----- Material shown -----

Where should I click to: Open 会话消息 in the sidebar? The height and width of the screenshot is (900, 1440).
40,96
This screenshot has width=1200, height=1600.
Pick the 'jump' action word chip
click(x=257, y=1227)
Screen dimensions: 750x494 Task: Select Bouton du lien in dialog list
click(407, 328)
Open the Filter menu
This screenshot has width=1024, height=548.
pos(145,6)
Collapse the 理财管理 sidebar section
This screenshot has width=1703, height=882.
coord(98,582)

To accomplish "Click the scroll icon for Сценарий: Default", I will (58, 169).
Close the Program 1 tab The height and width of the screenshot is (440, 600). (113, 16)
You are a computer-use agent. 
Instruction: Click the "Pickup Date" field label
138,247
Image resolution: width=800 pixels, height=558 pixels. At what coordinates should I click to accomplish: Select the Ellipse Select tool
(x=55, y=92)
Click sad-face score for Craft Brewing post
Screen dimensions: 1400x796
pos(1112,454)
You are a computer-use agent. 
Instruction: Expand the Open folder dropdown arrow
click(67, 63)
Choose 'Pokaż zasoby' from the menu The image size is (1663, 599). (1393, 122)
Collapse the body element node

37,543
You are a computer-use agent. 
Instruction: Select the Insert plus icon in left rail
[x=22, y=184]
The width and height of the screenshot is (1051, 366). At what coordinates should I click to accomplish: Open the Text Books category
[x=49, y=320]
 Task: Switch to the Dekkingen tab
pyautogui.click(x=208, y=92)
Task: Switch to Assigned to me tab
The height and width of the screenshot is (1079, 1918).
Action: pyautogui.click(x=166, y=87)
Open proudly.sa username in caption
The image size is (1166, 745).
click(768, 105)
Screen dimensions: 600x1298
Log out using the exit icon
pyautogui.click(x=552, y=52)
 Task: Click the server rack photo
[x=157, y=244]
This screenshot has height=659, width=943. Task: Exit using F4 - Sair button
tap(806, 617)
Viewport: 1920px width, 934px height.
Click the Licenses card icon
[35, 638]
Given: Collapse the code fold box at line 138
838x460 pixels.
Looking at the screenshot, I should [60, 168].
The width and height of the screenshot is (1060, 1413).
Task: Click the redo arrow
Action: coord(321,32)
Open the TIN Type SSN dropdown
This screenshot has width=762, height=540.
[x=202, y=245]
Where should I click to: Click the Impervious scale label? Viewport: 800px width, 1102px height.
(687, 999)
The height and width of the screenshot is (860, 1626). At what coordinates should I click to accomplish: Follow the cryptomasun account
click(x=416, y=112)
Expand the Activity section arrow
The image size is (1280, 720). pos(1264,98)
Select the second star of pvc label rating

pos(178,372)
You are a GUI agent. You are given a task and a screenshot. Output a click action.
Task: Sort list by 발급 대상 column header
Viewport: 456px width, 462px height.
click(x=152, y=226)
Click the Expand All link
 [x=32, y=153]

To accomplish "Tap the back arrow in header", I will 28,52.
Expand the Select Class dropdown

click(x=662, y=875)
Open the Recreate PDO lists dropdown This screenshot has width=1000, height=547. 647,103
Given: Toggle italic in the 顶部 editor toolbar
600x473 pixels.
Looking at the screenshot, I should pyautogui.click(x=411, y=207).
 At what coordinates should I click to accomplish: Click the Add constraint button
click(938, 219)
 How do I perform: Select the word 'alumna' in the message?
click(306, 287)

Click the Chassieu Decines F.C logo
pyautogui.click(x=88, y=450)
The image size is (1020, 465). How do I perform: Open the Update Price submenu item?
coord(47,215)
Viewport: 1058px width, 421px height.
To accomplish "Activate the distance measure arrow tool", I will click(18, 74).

-----

Task prompt »
The lines wanted are those from the one holding "600x473 pixels." through the final line of the listing; print them exactly.

Finished exercise »
600x473 pixels.
Looking at the screenshot, I should pyautogui.click(x=411, y=207).
 At what coordinates should I click to accomplish: Click the Add constraint button
click(938, 219)
 How do I perform: Select the word 'alumna' in the message?
click(306, 287)

Click the Chassieu Decines F.C logo
pyautogui.click(x=88, y=450)
The image size is (1020, 465). How do I perform: Open the Update Price submenu item?
coord(47,215)
Viewport: 1058px width, 421px height.
To accomplish "Activate the distance measure arrow tool", I will click(18, 74).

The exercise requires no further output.